Will the campus look at the status of women in both the U.S. and abroad?
Hartford: Yes. As women living in the United States, it is important for our students to hear from women like Shirin Ebadi who — as an Iranian human rights activist — can help us understand what it is like for women in other parts of the world. Even though women have not achieved total parity with men in the U.S., in comparison to the rest of the world, American women still represent a highly privileged minority. Our students also need to be exposed to the areas of the world where women have more rights and privileges.
What impact do you anticipate the theme having on the campus?
Hartford: With so many different generations of women represented in the Meredith community, I see the theme as a way to bring the campus community together. At the end of the year, I hope we will have had serious discussions throughout the campus in as many fields as we can possibly touch on.

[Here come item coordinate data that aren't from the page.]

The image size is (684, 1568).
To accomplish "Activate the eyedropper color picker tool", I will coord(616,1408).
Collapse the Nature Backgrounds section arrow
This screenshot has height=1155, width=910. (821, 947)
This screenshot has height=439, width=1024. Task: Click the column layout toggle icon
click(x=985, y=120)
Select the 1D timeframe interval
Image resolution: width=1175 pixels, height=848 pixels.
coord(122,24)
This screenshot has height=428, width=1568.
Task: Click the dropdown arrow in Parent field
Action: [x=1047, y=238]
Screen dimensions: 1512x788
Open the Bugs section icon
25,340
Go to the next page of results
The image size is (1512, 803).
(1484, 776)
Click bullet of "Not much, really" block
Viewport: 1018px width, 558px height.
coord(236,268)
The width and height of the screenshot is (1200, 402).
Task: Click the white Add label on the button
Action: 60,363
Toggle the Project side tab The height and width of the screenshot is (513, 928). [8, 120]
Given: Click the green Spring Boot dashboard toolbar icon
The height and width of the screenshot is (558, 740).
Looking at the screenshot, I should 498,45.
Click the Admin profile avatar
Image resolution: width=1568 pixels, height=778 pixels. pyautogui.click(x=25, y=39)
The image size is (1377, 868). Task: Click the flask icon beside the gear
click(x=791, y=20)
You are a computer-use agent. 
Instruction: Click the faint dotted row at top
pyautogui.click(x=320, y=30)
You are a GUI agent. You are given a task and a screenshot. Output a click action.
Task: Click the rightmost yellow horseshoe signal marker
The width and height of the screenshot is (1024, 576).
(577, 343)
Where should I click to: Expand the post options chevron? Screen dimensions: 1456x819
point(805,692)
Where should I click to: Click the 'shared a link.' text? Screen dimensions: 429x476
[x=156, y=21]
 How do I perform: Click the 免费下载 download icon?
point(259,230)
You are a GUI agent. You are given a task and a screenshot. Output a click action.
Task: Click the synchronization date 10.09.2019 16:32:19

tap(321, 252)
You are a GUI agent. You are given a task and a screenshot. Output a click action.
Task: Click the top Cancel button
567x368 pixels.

I hope students will view the series as having had an impact on their lives and that they will have participated in discussions that stretch them and make them uncomfortable.
How does Meredith's 2006 Summer Reading Program selection relate to the "Status of Women" theme?
Hartford: No Ordinary Time is a Pulitzer-prize winning book about Franklin and Eleanor Roosevelt that was written by a female historian. The book provides a view into the U.S. presidency at a critical time for women – a time when women were finding options that had not previously been available to them before the World War II.
Eleanor Roosevelt was an influential first lady – she redefined the role. Because he could not travel, Eleanor was in many ways Franklin's view into the world. His presidency was greatly influenced by her views and she made a huge impact on some of his policies. She was incredibly sympathetic to those who were less fortunate and she pushed Franklin to do things like desegregate the military.